=== Section Start ===
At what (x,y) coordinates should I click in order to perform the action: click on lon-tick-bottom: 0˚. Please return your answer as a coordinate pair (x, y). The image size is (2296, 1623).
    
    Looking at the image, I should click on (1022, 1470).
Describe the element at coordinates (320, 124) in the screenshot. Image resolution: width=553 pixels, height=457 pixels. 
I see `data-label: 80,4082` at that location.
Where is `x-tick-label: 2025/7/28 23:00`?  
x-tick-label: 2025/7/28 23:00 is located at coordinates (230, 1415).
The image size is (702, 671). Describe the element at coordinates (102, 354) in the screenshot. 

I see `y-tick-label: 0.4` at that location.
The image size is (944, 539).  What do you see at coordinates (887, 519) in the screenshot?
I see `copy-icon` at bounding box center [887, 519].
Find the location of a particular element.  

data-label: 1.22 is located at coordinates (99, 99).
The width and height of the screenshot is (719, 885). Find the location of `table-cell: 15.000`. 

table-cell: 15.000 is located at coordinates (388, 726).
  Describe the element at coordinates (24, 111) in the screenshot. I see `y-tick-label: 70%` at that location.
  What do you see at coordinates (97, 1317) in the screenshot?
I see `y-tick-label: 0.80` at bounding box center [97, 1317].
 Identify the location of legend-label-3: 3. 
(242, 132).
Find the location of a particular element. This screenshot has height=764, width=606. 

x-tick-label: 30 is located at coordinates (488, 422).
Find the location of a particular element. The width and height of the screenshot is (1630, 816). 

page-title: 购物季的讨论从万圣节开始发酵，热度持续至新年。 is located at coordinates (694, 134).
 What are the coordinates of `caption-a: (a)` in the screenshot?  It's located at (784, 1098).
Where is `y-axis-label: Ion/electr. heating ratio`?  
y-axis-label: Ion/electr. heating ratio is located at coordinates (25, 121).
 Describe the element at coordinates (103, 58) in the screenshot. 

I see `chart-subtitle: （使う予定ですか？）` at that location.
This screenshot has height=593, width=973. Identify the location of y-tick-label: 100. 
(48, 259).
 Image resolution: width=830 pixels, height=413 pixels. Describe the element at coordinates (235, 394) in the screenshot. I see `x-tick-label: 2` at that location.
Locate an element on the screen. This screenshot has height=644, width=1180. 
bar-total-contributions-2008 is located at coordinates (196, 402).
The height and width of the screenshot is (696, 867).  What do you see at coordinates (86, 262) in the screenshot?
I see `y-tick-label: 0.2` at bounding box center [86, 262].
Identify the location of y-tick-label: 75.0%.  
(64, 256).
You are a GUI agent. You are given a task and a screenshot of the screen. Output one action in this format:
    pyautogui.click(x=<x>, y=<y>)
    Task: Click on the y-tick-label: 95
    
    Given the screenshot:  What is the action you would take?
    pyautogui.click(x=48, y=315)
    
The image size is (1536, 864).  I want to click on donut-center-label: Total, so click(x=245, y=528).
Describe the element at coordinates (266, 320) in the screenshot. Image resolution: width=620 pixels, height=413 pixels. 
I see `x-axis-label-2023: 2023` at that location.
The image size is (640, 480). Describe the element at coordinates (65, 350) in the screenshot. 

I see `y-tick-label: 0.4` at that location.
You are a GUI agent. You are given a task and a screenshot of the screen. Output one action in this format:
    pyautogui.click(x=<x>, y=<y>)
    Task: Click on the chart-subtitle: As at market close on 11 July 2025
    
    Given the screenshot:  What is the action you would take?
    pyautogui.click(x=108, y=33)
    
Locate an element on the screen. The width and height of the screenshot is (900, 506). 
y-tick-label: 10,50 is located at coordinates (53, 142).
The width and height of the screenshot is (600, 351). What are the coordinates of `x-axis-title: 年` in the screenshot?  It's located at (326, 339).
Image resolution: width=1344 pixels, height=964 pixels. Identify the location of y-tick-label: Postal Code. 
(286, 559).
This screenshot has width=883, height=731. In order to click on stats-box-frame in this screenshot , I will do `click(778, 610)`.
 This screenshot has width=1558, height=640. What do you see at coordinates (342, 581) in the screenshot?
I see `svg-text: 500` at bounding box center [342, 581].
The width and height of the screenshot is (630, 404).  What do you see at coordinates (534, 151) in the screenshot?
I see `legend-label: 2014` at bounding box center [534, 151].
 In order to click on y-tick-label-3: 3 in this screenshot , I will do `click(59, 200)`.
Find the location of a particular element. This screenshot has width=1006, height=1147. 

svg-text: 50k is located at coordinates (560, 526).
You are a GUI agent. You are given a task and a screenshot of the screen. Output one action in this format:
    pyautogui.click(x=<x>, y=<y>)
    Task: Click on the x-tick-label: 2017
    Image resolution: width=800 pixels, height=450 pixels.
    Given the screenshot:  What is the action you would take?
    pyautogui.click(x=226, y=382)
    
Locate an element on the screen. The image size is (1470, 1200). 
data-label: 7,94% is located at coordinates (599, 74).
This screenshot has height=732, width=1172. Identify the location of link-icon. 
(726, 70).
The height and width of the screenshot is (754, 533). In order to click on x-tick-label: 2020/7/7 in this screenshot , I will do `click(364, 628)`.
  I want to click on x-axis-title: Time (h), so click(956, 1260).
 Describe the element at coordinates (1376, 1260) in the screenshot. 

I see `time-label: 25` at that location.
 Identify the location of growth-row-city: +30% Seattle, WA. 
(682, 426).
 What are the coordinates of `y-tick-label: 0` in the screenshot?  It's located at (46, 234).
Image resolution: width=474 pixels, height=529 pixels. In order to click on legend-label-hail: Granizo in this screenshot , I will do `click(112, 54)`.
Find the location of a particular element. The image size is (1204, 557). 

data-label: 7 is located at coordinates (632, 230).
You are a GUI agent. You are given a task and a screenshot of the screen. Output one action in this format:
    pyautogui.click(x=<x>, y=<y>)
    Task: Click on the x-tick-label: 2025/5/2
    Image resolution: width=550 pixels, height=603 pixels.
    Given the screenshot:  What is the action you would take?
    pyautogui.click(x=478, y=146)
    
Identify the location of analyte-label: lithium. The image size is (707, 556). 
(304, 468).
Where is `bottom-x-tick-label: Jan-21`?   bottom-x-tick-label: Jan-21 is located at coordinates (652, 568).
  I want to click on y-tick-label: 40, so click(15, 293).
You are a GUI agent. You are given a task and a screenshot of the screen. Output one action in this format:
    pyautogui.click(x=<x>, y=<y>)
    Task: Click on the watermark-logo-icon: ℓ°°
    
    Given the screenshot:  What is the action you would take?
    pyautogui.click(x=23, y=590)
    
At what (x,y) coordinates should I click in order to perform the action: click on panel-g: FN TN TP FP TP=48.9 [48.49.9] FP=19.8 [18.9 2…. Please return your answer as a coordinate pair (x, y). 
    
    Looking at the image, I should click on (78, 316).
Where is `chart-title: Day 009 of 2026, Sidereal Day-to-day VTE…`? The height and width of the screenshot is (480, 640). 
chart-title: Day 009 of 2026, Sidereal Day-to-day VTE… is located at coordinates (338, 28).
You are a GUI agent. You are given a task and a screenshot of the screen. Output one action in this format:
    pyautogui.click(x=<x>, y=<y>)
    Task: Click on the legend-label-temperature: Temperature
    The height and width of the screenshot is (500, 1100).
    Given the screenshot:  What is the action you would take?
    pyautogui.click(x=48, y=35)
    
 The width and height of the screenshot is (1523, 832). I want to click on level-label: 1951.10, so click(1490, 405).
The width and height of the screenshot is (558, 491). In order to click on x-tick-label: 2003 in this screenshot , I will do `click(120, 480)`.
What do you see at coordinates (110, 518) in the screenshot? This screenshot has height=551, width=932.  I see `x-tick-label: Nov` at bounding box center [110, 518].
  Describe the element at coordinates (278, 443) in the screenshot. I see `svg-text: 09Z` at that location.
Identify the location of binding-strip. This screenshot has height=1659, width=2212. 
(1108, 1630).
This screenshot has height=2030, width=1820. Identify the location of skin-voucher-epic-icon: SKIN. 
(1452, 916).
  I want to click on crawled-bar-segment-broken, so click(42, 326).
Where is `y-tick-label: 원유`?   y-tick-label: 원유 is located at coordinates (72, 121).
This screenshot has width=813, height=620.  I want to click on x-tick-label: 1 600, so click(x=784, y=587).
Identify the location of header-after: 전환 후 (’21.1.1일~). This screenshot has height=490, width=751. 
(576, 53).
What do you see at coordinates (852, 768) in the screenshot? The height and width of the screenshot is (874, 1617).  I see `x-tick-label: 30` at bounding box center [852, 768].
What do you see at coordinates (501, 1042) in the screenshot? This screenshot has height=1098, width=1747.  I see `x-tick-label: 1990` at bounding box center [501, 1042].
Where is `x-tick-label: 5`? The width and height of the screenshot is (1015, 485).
=== Section End ===
What the task asks: Rewrite the items starting at the line that contains "The image size is (1536, 864)." and ending at the line that contains "y-tick-label: 10,50 is", changing "Describe the element" to "Identify the element" and leaving everything else the same.

Worked solution:
The image size is (1536, 864).  I want to click on donut-center-label: Total, so click(x=245, y=528).
Identify the element at coordinates (266, 320) in the screenshot. Image resolution: width=620 pixels, height=413 pixels. 
I see `x-axis-label-2023: 2023` at that location.
The image size is (640, 480). Identify the element at coordinates (65, 350) in the screenshot. 

I see `y-tick-label: 0.4` at that location.
You are a GUI agent. You are given a task and a screenshot of the screen. Output one action in this format:
    pyautogui.click(x=<x>, y=<y>)
    Task: Click on the chart-subtitle: As at market close on 11 July 2025
    
    Given the screenshot:  What is the action you would take?
    pyautogui.click(x=108, y=33)
    
Locate an element on the screen. The width and height of the screenshot is (900, 506). 
y-tick-label: 10,50 is located at coordinates (53, 142).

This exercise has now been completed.